WORK INSTRUCTIONS ->
**1)** From the text below on the Trinity North apartments, pull out the part that opens with the words containing "On Jan. 11, 2023, Capital" and closes with "Trinity North apartments.", copying it word for word.
**2)** In the text below on the Trinity North apartments, in what year were the apartments built?

TEXT BLOCK ->
On Jan. 11, 2023, Capital University sent out an email to faculty and staff members detailing a faculty plan presented to the board of trustees in June 2022. This plan outlined the current faculties plan, as well as recommendations on how to improve the university as a whole. During this meeting, it was decided and approved that the university will sell the Trinity North apartments.
The Trinity North Apartments were built in 1979, and currently house 12 undergraduate and graduate students and their families. The apartments also house 20 Columbus State Community College students.
The apartments were investigated prior to the meeting in June, and based on their condition, it was decided that it was too much work to do the estimated $10 million dollar upkeep. The excess number of residential students residing in Cotterman, Lohman, Saylor-Ackermann and Schaff halls was also a contributing factor in this decision.

RECORDS SHOWN ->
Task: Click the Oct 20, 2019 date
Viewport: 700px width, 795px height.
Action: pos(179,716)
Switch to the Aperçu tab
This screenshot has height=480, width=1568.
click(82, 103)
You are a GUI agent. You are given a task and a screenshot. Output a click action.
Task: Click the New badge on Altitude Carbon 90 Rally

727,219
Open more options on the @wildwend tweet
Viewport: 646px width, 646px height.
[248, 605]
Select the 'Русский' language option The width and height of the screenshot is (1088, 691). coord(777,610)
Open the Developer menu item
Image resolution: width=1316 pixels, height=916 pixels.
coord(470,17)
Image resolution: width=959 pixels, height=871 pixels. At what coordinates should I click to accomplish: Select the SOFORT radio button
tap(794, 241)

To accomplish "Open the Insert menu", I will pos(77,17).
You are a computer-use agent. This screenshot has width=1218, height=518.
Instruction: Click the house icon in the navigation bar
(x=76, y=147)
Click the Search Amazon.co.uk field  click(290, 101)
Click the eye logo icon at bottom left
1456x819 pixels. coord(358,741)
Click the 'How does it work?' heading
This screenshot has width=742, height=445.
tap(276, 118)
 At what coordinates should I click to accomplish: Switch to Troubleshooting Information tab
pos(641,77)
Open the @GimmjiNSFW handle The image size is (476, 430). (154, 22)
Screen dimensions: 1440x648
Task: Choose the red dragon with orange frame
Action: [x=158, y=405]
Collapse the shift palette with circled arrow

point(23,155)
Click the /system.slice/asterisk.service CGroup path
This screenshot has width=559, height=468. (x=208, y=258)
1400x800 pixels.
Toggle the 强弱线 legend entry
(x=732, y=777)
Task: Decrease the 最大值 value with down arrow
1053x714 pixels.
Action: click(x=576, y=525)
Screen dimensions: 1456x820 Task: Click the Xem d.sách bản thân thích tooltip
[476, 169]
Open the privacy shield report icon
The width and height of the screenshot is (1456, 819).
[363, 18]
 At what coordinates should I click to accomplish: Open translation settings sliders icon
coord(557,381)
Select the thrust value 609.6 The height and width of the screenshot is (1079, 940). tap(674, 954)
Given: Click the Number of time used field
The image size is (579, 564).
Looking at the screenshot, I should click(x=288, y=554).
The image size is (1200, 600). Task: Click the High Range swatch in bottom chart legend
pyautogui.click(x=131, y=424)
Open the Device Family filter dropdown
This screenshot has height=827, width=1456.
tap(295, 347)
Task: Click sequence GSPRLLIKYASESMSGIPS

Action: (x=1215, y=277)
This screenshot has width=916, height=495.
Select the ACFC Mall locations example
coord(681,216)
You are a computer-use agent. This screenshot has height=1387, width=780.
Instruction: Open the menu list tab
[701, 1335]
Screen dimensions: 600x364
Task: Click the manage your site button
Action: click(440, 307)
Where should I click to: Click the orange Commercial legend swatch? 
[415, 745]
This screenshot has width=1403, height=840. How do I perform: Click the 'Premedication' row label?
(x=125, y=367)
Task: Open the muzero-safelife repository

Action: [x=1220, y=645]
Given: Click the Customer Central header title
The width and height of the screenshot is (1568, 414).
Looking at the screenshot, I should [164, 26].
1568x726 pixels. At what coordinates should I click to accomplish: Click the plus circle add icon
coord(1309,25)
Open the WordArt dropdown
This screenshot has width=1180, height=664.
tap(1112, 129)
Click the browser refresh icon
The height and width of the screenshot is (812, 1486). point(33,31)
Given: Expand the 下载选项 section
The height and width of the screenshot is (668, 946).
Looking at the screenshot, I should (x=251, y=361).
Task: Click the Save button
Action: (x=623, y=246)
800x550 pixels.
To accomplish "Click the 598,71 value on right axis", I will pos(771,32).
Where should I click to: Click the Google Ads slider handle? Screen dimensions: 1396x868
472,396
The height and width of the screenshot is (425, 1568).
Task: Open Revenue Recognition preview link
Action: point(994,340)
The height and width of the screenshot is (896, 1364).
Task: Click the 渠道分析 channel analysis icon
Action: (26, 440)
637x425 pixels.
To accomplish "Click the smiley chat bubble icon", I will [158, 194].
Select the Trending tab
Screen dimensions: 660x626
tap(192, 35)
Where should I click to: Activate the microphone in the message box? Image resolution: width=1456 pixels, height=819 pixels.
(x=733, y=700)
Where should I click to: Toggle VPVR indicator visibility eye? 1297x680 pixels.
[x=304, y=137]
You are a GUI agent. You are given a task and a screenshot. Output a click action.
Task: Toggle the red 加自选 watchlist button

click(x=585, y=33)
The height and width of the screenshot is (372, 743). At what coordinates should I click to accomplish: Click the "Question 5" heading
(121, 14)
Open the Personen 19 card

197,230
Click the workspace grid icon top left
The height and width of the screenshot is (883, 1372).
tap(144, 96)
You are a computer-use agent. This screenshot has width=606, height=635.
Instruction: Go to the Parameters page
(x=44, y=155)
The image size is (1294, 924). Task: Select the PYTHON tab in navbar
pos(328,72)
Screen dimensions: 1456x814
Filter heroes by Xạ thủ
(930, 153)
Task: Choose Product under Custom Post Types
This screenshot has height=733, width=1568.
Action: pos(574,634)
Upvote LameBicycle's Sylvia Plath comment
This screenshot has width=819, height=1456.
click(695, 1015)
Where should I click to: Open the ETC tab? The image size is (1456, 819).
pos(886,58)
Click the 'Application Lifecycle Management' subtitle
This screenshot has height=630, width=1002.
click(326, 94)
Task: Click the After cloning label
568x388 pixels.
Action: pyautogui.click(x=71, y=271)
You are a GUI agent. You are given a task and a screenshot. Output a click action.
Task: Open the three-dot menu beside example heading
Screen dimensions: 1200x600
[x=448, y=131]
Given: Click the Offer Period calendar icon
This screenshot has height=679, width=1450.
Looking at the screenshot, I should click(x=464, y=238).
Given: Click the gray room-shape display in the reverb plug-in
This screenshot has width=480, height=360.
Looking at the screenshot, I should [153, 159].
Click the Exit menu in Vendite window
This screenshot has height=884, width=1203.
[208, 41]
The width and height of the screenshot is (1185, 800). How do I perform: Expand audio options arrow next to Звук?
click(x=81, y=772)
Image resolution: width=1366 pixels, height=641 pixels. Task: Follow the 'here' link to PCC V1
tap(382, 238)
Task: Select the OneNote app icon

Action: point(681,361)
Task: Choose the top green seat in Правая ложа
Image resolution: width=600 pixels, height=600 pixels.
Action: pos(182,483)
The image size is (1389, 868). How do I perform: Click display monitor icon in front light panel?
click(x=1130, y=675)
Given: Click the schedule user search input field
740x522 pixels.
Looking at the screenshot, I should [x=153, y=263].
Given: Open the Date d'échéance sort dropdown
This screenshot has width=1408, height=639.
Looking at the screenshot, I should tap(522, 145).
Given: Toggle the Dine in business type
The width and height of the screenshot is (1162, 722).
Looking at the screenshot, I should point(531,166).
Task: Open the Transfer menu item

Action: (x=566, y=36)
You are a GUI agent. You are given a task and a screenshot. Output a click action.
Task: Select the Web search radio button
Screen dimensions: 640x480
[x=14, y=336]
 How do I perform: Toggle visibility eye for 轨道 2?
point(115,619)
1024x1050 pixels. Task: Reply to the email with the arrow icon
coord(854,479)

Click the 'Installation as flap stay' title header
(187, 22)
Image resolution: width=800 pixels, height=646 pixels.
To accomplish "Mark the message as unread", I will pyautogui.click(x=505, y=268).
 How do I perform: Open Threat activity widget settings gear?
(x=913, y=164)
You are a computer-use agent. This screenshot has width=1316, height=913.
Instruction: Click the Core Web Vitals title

COMPLETE ANSWERS ->
**1)**
On Jan. 11, 2023, Capital University sent out an email to faculty and staff members detailing a faculty plan presented to the board of trustees in June 2022. This plan outlined the current faculties plan, as well as recommendations on how to improve the university as a whole. During this meeting, it was decided and approved that the university will sell the Trinity North apartments.

**2)** 1979